While this definition might seem very abstract, it’s in fact very simple ; what matters to my point is mostly the need to “give an impression of continuity” : the very nature of cinema is to convey a regular impression of movement. The movement on screen might be fast or slow, it might even be slow-motion, but from the technological standpoint, all these movements represent the same thing : they share the same “data”, the same number of frames and in the end all happen at the same speed. This means that, as Deleuze says, there are no singularities or exceptions in cinema, because its movement is created from “any indifferent moment” : the single frame taken by itself doesn’t matter, because it’s just an indifferent moment taken from a continuity and will never stand out nor need to.

From this point of view, there are no variations of intensity in cinema : every image could be replaced by any other. The creation of intensity does not therefore happen at this level, that of the individual frames, but at successive larger ones : shot composition and framing, camera movement, editing, etc. But all of these relate to direction, or what I would call cinematography (literally, writing with cinema, that is with movement), and not to the essence of cinema itself.

To sum up my argument here, I would say that it relies on two ideas. First, that in cinema, movement is real : it’s not just an addition of still frames. Considering that animation relies on the same projection apparatus (including film), we could say that here, animation and cinema are the same. But then, in cinema, movement is also objective. By objective, I mean that it is an essential attribute of cinema, that never changes, and that cannot be manipulated by any subjective agency (in the case of cinema : the director, the actors, etc.) (3). As I will now show, this is where the main difference between animation and cinema lies.

Subjective time : animation

It’s common practice among animation scholars [cf. Sifianos, 2012] to note that, even though Deleuze was so influential to cinema theory, he barely talked about animation, and what he said was mostly wrong. My stance is slightly more complex, but before detailing it, we must see what Deleuze really says about animation. In the roughly 650 pages of Cinema, Deleuze mentions animation twice : once in an unimportant footnote, and once in the introductory chapter, just after the definition I quoted. Deleuze’s position is clear : for him, animation is cinema.

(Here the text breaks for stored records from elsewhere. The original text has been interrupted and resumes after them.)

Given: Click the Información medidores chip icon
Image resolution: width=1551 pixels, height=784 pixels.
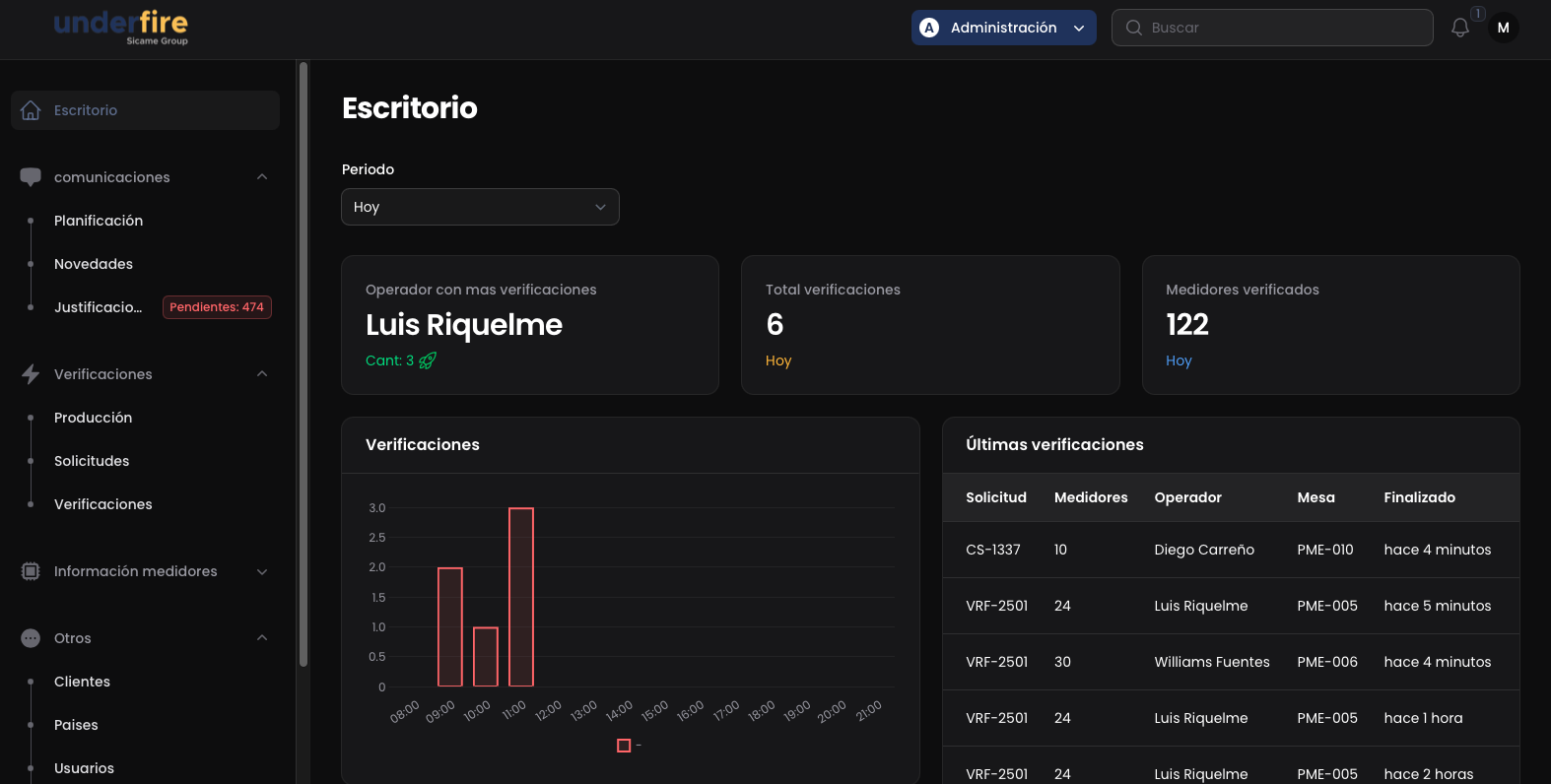Looking at the screenshot, I should (x=31, y=571).
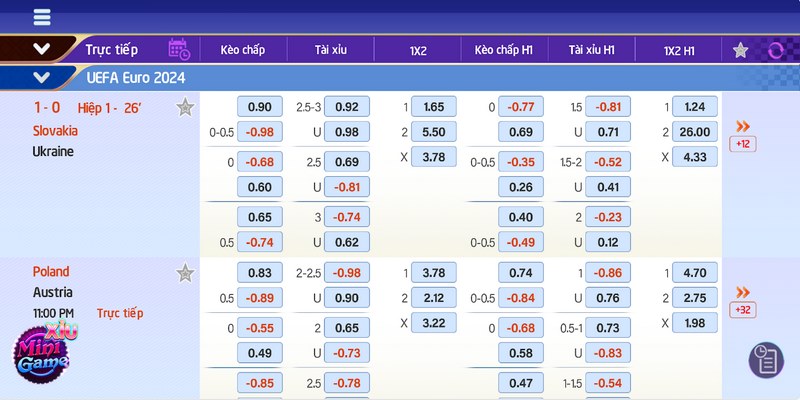
Task: Open the bet slip icon
Action: (766, 360)

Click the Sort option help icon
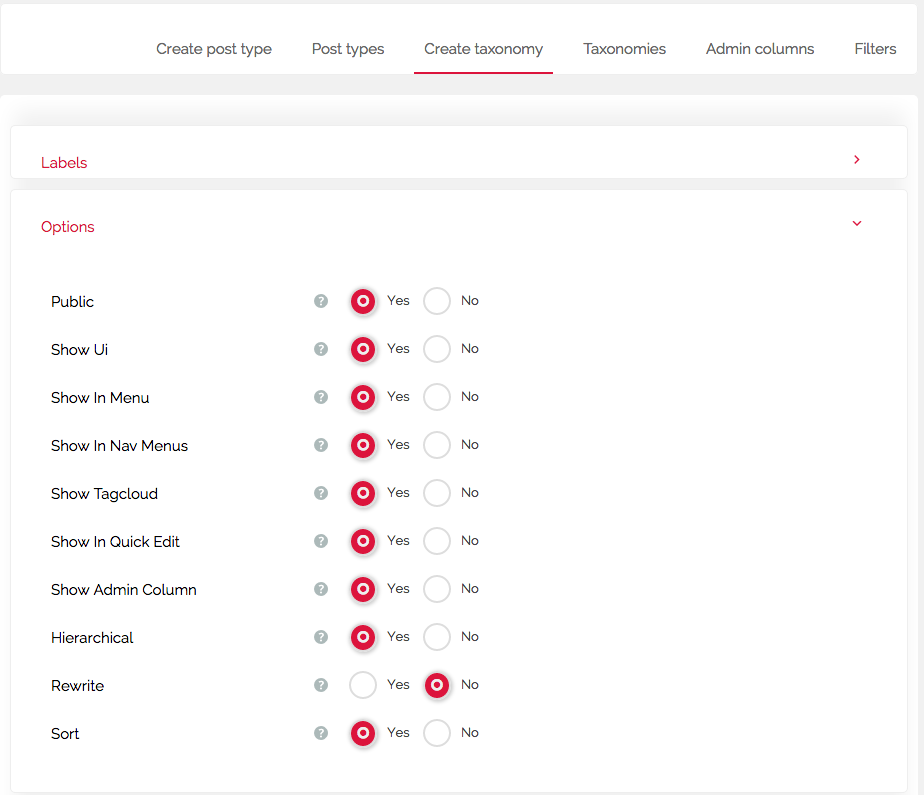pyautogui.click(x=321, y=733)
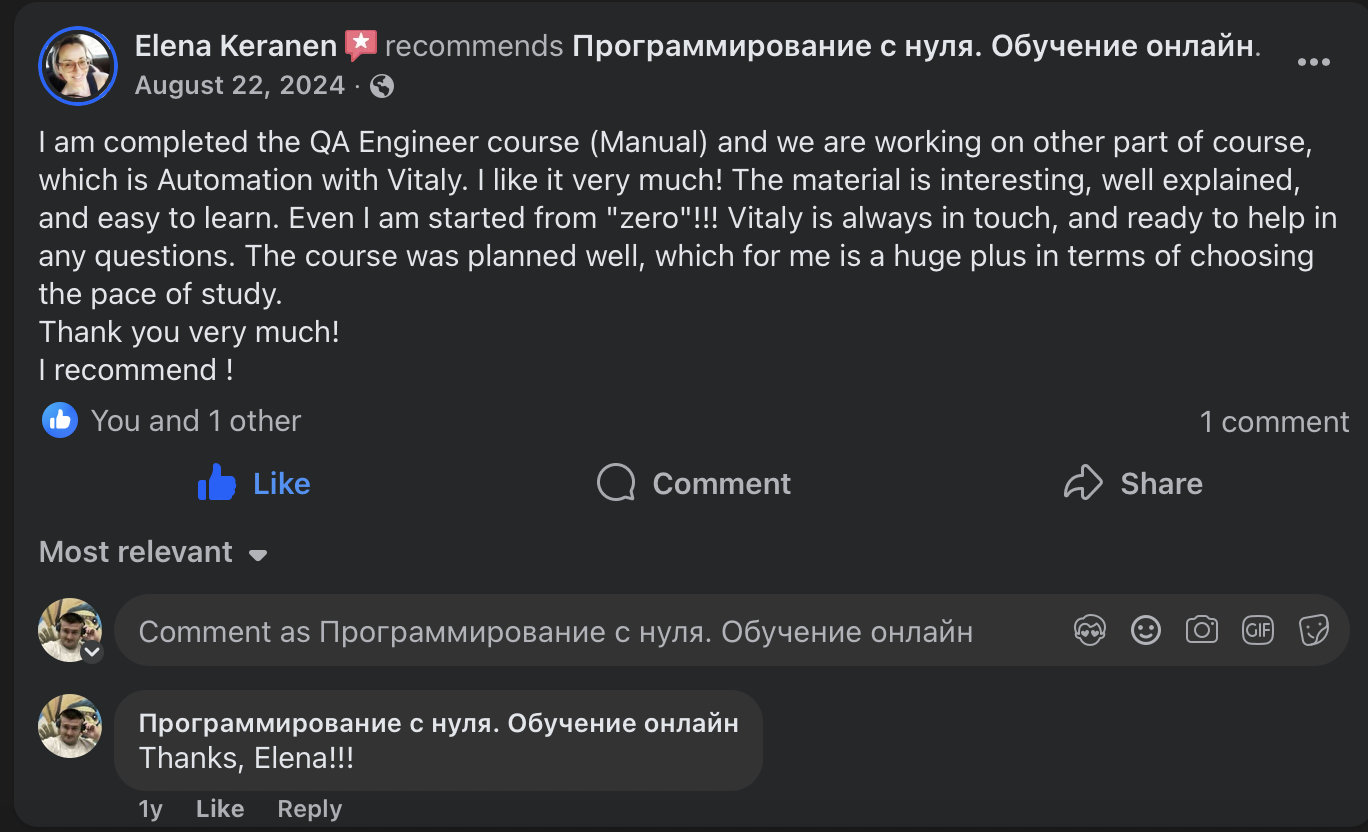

“This becomes visible when one tries to define cartoons : if they are fully a part of cinema, it’s because the drawing isn’t a pose or an accomplished shape. It is the description of a shape that’s constantly in the making or coming undone thanks to the movement of lines and dots taken at indifferent moments of their trajectory. […] Cartoons do not present the description of a shape taken at a unique moment, but the continuity of the movement that describes the shape.” [Deleuze, 1983, p.14]

Here, what Deleuze does is folding animation back on cinema by arguing that, just like in cinema, the frame-by-frame movement doesn’t really matter, as if each frame had just as much intensity and importance as all the others. That doesn’t mean that all frames are interchangeable ; but that in terms of expressivity and importance to the overall movement, all cuts are worth the same. I believe it does hold for certain kinds of animation : some hand-drawn full-animation works, where each projected image corresponds to one new drawing (but most of the time, it’s just one in two : full animation is mostly drawn in 12 frames per second). But most importantly, I believe it applies to techniques that didn’t exist yet when Deleuze wrote : those that rely on automatic inbetweening, like Flash or 3D animation (4). So Deleuze isn’t entirely wrong.

However, this definition doesn’t apply to all techniques that use, in some sort or other, timing and modulation. Which means a very large part of animation, and most importantly in our case, anime. Indeed, because of the dominant use of limited animation, the individual frame took a new importance : each drawing is no more an indifferent part of the movement, but a precious resource. When you’re animating on 3’s or 4’s, the movement will very probably look jerky ; so you can’t afford to just take a drawing away or make it look bad. Which means that, in contrast to the monotonous intensity of cinema’s frames, limited animation clearly sets up a hierarchy : there are all the leftover frames (if you’re animating on 3’s, the anime standard, that’s 16 frames in a second), whose intensity can be equated to 1. It’s not 0, because they’re still taken up in the regular movement of projection ; but it never changes, never goes beyond or below this value. On the other hand, you have all the new frames, and most importantly the key frames, whose intensity would be 1+x, where “x” represents the impact and importance of the frame in the overall movement.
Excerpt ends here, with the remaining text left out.